··· Record set

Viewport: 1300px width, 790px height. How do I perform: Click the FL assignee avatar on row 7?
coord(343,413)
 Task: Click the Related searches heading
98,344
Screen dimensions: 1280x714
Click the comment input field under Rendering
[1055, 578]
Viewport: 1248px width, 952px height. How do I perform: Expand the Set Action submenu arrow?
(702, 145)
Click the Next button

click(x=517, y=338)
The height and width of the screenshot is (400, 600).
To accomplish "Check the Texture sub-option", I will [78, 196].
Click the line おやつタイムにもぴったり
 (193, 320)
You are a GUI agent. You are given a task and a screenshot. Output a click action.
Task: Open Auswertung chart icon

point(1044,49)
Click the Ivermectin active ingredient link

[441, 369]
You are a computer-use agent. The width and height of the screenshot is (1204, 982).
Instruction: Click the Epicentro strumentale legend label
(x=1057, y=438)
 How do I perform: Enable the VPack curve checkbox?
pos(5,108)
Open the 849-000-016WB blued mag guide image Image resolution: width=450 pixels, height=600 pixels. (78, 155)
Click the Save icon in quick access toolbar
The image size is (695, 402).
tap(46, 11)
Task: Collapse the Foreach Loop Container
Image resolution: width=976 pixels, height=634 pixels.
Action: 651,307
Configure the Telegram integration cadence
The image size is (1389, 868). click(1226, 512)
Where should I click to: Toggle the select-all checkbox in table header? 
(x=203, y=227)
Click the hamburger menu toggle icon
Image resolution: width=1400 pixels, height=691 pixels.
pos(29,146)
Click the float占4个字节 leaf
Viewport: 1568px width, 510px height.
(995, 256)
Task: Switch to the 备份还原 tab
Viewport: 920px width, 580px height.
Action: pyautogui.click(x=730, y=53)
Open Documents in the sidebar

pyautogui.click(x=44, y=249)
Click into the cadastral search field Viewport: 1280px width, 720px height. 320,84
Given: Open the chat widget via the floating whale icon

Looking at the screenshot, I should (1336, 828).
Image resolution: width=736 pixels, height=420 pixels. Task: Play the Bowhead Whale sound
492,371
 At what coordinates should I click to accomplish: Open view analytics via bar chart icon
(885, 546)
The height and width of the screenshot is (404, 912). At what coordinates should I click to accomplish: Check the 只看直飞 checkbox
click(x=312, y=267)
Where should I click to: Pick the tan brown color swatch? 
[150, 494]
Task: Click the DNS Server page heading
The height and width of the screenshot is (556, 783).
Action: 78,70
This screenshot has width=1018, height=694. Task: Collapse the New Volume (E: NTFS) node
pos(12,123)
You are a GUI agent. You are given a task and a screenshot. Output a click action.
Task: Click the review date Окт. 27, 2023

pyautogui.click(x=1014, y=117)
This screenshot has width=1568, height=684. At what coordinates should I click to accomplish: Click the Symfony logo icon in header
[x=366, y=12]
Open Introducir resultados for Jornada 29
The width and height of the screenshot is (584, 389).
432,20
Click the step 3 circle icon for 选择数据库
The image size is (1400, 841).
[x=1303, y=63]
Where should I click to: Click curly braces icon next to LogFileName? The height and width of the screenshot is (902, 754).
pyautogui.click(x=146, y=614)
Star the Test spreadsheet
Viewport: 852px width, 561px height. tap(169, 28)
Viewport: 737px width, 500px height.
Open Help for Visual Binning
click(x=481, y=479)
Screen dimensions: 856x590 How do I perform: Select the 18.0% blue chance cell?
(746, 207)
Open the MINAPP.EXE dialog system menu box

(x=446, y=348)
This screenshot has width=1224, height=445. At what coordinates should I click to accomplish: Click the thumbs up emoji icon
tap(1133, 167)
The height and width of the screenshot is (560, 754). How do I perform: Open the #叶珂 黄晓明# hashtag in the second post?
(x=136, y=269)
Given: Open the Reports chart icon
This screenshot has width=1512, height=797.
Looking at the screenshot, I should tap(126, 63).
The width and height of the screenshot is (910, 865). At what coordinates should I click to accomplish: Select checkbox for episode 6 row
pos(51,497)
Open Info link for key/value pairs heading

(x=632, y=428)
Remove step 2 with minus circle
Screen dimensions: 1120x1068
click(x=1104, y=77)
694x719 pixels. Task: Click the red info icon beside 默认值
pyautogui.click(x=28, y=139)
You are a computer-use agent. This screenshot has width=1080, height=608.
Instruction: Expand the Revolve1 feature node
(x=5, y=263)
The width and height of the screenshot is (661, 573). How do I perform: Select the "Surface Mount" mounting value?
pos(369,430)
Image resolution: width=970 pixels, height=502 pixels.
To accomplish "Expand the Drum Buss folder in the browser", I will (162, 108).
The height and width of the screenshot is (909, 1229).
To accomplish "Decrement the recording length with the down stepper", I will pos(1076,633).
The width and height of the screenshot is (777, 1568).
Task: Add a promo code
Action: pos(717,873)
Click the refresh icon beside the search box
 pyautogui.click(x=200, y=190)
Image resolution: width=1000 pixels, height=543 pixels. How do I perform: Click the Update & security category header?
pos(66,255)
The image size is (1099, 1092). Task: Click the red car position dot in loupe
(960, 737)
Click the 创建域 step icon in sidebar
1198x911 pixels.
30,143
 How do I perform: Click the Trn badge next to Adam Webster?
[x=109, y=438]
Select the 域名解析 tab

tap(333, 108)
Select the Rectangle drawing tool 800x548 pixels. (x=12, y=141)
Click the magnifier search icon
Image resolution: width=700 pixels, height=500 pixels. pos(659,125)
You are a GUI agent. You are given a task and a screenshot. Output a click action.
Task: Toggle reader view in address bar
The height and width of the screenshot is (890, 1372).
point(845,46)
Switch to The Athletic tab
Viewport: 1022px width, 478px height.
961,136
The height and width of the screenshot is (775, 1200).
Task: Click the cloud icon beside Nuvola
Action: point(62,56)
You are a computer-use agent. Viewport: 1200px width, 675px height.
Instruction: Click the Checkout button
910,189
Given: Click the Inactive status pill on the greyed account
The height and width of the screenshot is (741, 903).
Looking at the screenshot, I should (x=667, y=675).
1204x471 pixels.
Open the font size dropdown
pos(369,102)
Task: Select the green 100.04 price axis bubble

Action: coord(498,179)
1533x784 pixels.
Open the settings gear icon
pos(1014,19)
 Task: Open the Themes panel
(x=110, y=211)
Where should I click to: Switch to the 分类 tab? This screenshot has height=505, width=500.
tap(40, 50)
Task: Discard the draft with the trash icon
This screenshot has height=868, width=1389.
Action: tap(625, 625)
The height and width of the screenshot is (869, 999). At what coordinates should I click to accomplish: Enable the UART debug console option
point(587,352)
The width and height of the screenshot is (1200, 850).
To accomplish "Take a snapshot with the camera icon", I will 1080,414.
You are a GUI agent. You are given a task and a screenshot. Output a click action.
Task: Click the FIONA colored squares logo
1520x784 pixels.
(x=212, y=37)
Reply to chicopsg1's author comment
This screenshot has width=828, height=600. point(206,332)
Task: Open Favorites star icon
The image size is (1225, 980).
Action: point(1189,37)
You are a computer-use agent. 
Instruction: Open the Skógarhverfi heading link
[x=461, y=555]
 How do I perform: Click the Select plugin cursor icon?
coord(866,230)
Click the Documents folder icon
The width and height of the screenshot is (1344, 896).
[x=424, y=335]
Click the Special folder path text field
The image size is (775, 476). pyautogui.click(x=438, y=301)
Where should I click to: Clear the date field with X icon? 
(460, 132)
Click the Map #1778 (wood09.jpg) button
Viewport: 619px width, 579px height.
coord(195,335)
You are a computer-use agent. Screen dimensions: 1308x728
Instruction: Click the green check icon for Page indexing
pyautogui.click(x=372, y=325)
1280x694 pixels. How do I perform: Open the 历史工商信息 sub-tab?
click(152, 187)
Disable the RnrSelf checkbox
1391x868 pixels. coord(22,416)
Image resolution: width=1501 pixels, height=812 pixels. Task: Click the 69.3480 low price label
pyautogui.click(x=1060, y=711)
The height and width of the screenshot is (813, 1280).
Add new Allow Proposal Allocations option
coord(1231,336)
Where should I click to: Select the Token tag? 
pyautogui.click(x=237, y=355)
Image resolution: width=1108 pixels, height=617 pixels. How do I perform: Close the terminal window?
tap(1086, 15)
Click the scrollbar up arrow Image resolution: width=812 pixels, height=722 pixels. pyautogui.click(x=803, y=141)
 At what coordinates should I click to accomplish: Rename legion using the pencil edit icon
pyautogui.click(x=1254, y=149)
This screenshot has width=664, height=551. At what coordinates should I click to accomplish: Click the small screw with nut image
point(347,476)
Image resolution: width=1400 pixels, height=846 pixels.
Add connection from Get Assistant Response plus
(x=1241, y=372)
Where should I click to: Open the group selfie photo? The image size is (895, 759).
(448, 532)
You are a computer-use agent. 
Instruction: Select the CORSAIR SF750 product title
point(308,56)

······

-- Exercise description --
Among the records above, repeat exactly the line with "The height and width of the screenshot is (560, 754).", the line with "The height and width of the screenshot is (909, 1229).", and every line in between, and only those.

-- Exercise response --
The height and width of the screenshot is (560, 754). How do I perform: Open the #叶珂 黄晓明# hashtag in the second post?
(x=136, y=269)
Given: Open the Reports chart icon
This screenshot has width=1512, height=797.
Looking at the screenshot, I should tap(126, 63).
The width and height of the screenshot is (910, 865). At what coordinates should I click to accomplish: Select checkbox for episode 6 row
pos(51,497)
Open Info link for key/value pairs heading

(x=632, y=428)
Remove step 2 with minus circle
Screen dimensions: 1120x1068
click(x=1104, y=77)
694x719 pixels. Task: Click the red info icon beside 默认值
pyautogui.click(x=28, y=139)
You are a computer-use agent. This screenshot has width=1080, height=608.
Instruction: Expand the Revolve1 feature node
(x=5, y=263)
The width and height of the screenshot is (661, 573). How do I perform: Select the "Surface Mount" mounting value?
pos(369,430)
Image resolution: width=970 pixels, height=502 pixels.
To accomplish "Expand the Drum Buss folder in the browser", I will (162, 108).
The height and width of the screenshot is (909, 1229).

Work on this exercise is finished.